- **課題 1**
旅のエッセイで、筆者がお店で注文した料理は何か。

-=-=-

旅のエッセイ

イランのペルセポリスからの帰り道だったか、シーラーズの街のはずれだったかで、わたしはとても空腹だった。とりあえず何か食べたい!と、人が混んでいるでもない、といってまったくいないわけでもない、なんの特徴もないごくごく普通のカフェ・レストランのようなお店に入った。注文したのはキャバブ。肉団子とかハンバーグみたいなひき肉料理。

店員さんは愛想ないけど感じが悪いというほどでもなく、まだごはんは食べていないけど53点みたいなお店で(ちなみに最高に無愛想までいくと振り切って高得点を叩き出すことも)、とりあえず早く食べたいなあという一心。

なのに。これがまあ出てこない。嫌味で厨房のぞきに行こうかと思い始めるくらい出てこない。「これは忘れられている……?」そう思い、いよいよ店員さんを呼ぼうかと思ったその時、ようやくバスティマライスがやってきた。

-=-=-

- **課題 2**
以下の記録をすべて一字一句そのまま書き写してください。画像は答えに含めない。

- **与えられた記録**
-=-=-

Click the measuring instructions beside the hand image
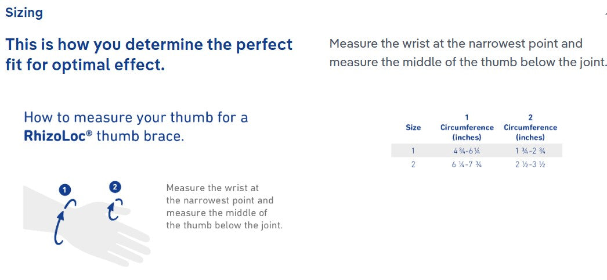[x=223, y=206]
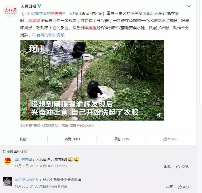Click 四川共青团 avatar icon
Screen dimensions: 202x193
pos(7,161)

-=-=-

- **正答 1**
キャバブで、肉団子やハンバーグのようなひき肉料理。

- **正答 2**
Click the measuring instructions beside the hand image
[x=223, y=206]
Click 四川共青团 avatar icon
Screen dimensions: 202x193
pos(7,161)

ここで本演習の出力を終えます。